As I worked on the beam and finally transposed the locations of the bolt holes, it looked like it would be impossible to accurately lay it out and the final result would be putting it into position and having at least one end of any of the bolt holes out of position. I took a dinghy ride under the crossdeck and took a look through the bolt holes and they were fair.
Also I found the lower holes through the cross beam would run right through the aluminum portion of the new beam.
When we first assembled the boat, the beam mountings were similar to Wharram's design drawings, but things didn't quite fit as in the drawings. I think the main problem was the crown in the deck that meant the beams couldn't sit flush with the mountings at both gunwhales, so we raised them one rubber mounting disk, then the beam would clear the center of the deck. As we progressed and mounted all the beams, the mast crossbeam was last and lo and behold it was lower by the thickness of a mounting disk from the rest of the structure.
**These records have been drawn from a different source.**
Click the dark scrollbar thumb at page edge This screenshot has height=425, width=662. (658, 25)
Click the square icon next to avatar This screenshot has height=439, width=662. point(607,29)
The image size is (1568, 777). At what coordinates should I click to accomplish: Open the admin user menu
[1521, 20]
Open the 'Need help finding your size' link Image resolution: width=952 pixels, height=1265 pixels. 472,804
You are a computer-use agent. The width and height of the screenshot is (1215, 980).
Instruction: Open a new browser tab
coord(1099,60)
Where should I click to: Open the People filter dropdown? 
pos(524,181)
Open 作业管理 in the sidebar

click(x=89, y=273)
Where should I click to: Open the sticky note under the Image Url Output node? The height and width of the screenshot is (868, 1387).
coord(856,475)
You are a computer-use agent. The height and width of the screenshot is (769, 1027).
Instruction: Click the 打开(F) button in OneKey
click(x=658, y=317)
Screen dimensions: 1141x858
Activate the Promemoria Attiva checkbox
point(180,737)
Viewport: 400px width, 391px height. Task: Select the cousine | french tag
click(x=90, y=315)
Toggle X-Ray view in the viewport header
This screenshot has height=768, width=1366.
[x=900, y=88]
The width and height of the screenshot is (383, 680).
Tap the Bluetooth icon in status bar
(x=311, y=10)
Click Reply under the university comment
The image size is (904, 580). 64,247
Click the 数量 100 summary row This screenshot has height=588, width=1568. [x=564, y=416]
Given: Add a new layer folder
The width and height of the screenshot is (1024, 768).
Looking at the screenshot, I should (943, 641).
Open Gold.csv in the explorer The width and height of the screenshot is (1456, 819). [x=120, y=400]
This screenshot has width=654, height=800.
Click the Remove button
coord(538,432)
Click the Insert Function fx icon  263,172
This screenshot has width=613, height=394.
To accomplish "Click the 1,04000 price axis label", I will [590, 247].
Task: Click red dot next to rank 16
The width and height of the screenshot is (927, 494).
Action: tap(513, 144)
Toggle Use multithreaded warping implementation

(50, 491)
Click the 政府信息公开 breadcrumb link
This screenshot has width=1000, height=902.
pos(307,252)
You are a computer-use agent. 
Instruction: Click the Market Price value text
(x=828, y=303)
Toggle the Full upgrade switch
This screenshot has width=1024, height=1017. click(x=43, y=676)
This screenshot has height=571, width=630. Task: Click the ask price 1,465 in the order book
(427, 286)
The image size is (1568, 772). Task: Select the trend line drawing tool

So, we put a mounting disk under both ends of the mast crossbeam and all was well, until now.
Now we have made a new beam consisting of an aluminum I beam with a wood cap beam on top. The deck structure bolts that pass through this beam would, for the lower bolts, pass through the top of the aluminum I beam. If we could lower the beam, they would all pass through the wood cap portion of the composite beam.
It was decided to do away with the mounting disks at the ends of the mast crossbeam and thus allow the beam to mount about 3/4" lower putting all the bolt holes in the upper wood portion of the beam.
We had to add on top the beam to make up the missing 3/4 ", so an additional layer was added.
The next steps include mounting the wood portion of the beam into position and marking the deck structure bolt holes using the actual deck structures in place to assure perfect alignment, drill the holes, then remount everything and then add the aluminum I beam underneath with its mounting bracket.